07 July 2014

Capital Gains Tax

Watch Andrew Goldstone, Partner and Head of Tax talk about 'Capital Gains Tax'.


Mishcon de Reya

Capital Gains Tax

What is the Government proposing to change?

Andrew Goldstone
Head of Tax

The Government wants to introduce a new tax charge where non-residents who sell a UK residential property make a profit until now those non-residents have been exempt from tax.

Why Change?

First of all they want to raise tax and I think they think that there have been large gains on properties and non-residents until now have avoided paying tax on those profits.  My point though is that will it raise as much as they hope because if you ever tax an activity, people tend to do less of that activity and that means there is a risk that non-residents simply won’t sell the properties and what happens then estate agents lose out, solicitors, removal companies, all the people that make money from sales.  They pay tax, they pay VAT so it may not raise that much.  Secondly there is political expediency.  Clearly it is a vote winner to make non-residents pay the same amount of tax as UK people.  Finally in London where probably most of the non-residents are buying property we’ve seen huge price rises in London and I think the Government thinks that this might depress demand, that may keep process down for the rest of the population.

Who will this change affect?

This change is going to affect non-resident owners of residential property but it is not just individuals, it is going to apply to companies, non-resident trustees and partnerships and it is going to apply to all property, all residential property of any value and it doesn’t matter whether its rented out or whether it is occupied by the owners or left empty.

Is this a major change for international individuals?

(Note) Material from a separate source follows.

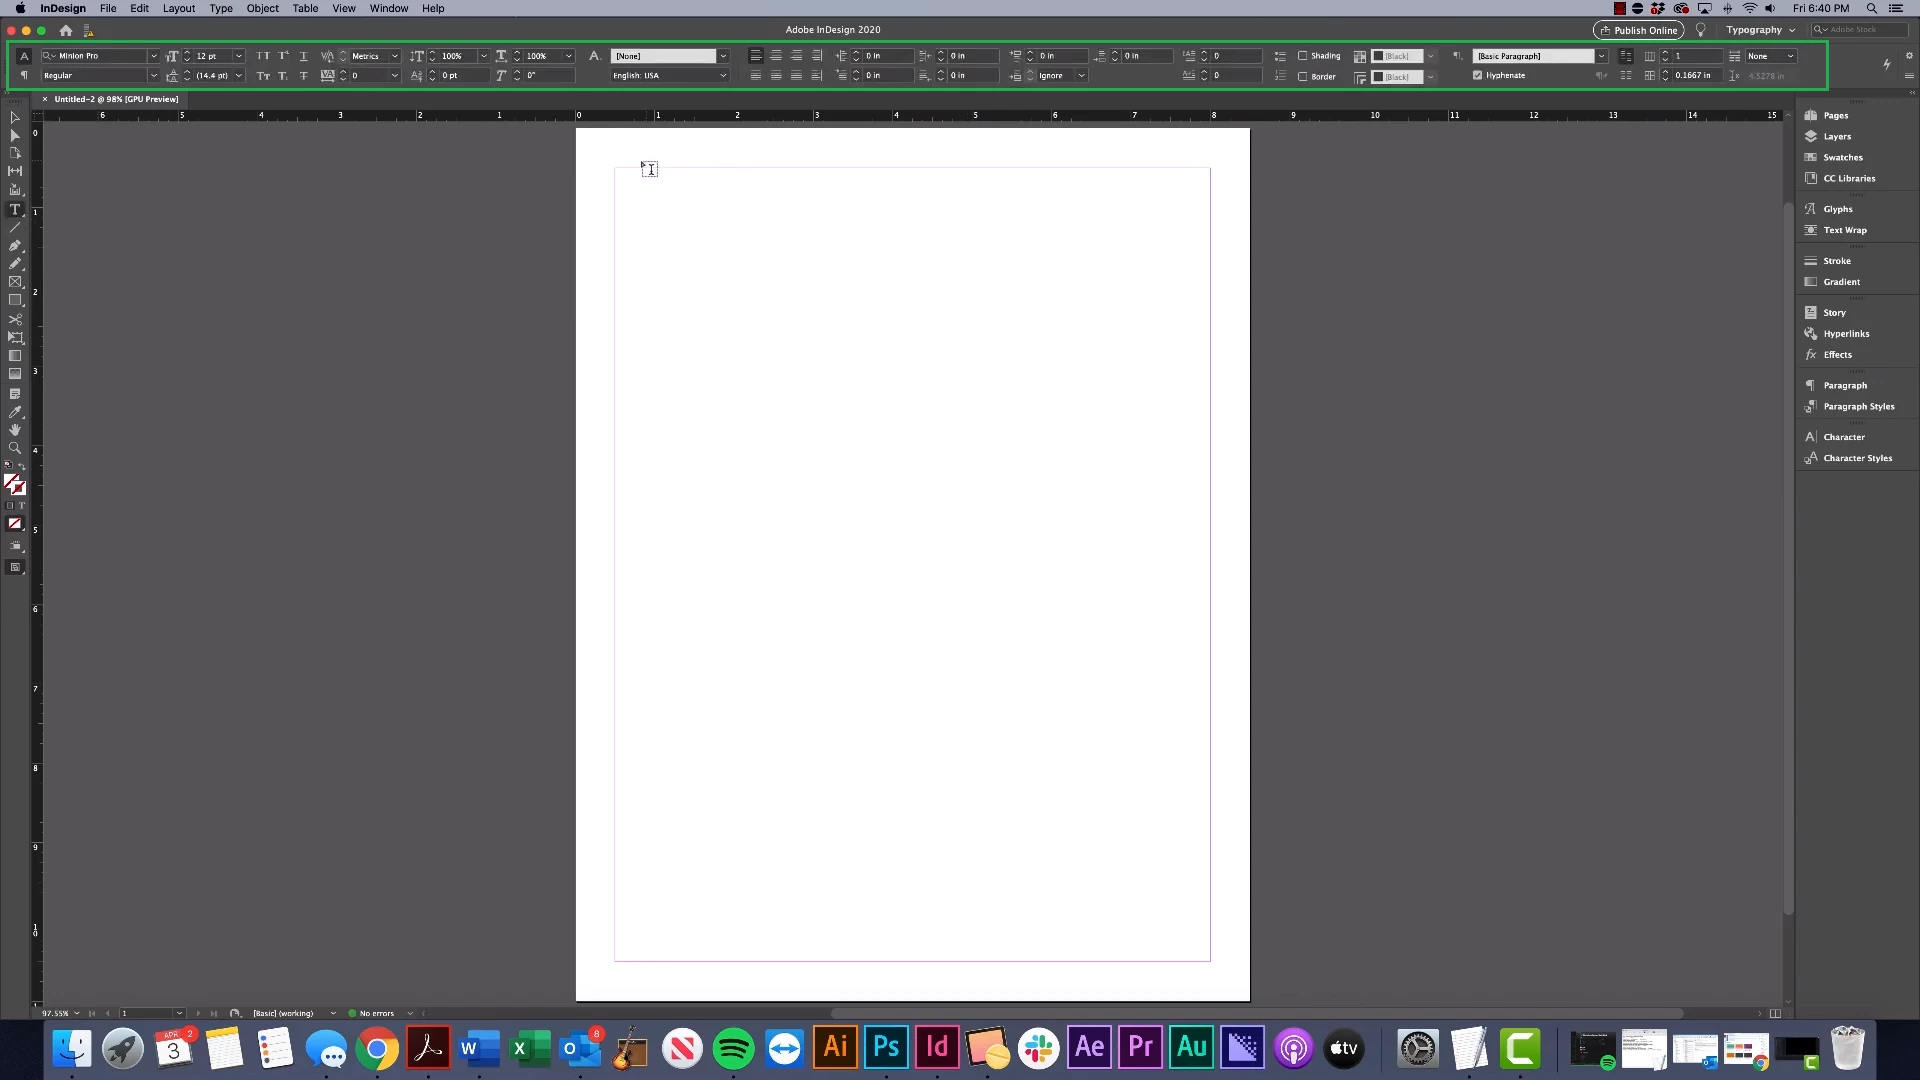Select the Scissors tool
Viewport: 1920px width, 1080px height.
coord(15,319)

This is a very big change for international individuals because until now they have been exempt from capital gains tax when they sell UK property.  Now, the change brings the UK really in line with most of the other G20 countries but the question is, is this the slippery slope maybe to imposing capital gains tax on non-residents on other assets.

How does this consultation affect UK residents?

There is a rule that says that if you sell your main residence it is exempt from capital gains tax.  That applies to you and me.  Now if you have got two or more properties you are allowed to choose which of them is your main residence.  Now understandably the Government is concerned that if they are trying to impose capital gains tax on let’s say, a Saudi who owns a property here, well if that Saudi was allowed to choose between his Saudi property and his London property, he will choose his London property to be his main residence.  That way he would avoid capital gains tax and so the Government are proposing that nobody will be allowed to make an election any more where they have two or more homes.  That’s going to affect all of the UK residents that own two or more properties so if I own a London flat and a little place in the country, I won’t be able to make the choice anymore.  In my view this is going to have a huge effect on a lot of UK residents who are really not the subject of this consultation and it’s a major change that really is being brought in by the back door.

What happens next?

The proposals were announced in Autumn 2013.  There will be a year or so of consultation and discussion and they are expected to come in in April 2015.  Now we at Mishcon de Reya, we’ve been busy lobbying, myself and one of my partners are on committees that are speaking to the Inland Revenue trying to make the rules work.  We know we can’t change the policy but I genuinely think that the Inland Revenue have not understood some of the intricacies and the practicalities of implementing this in a sensible and a fair way.